Pero debemos todos, aun sabiendo que el peligro está latente, y aun preparándonos para repeler la agresión, que todavía existe en el ambiente, debemos dejar de pensar en ello, porque si hacemos centro de nuestros afanes el prepararnos para la guerra, no podremos construir lo que queremos, no podremos dedicarnos al trabajo creador. Todo trabajo, todo capital que se invierta en prepararse para una acción guerrera, es trabajo perdido, es dinero perdido. Desgraciadamente hay que hacerlo, porque hay otros que se preparan, pero es —y lo digo con toda mi honestidad y mi orgullo de soldado—, que el dinero que con más tristeza veo irse de las arcas del Banco Nacional es el que va a pagar algún arma de destrucción.
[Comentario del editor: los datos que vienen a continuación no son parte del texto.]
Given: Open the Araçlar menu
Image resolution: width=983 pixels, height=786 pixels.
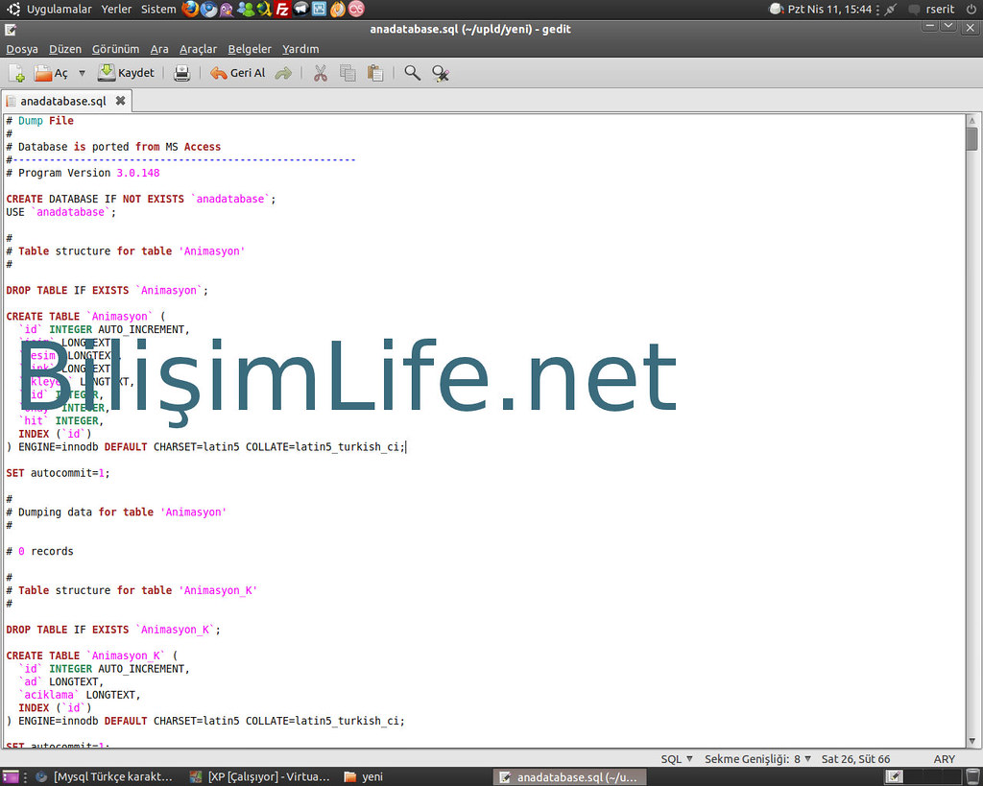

Si logramos nosotros, trabajadores de la medicina —y permítaseme que use de nuevo un título que hacía tiempo había olvidado—, si usamos todos esta nueva arma de solidaridad, si conocemos las metas, conocemos el enemigo, y si conocemos el rumbo por donde tenemos que caminar, nos falta solamente conocer la parte diaria del camino a realizar. Y esa parte no se la puede enseñar nadie, esa parte es el camino propio de cada individuo, es lo que todos los días hará, lo que recogerá en su experiencia individual y lo que dará de sí en el ejercicio de su profesión, dedicado al bienestar del pueblo.
Si ya tenemos todos los elementos para marchar hacia el futuro, recordemos aquella frase de Martí, que en este momento yo no estoy practicando, pero que hay que practicar constantemente: «La mejor manera de decir es hacer», y marchemos entonces hacia el futuro de Cuba.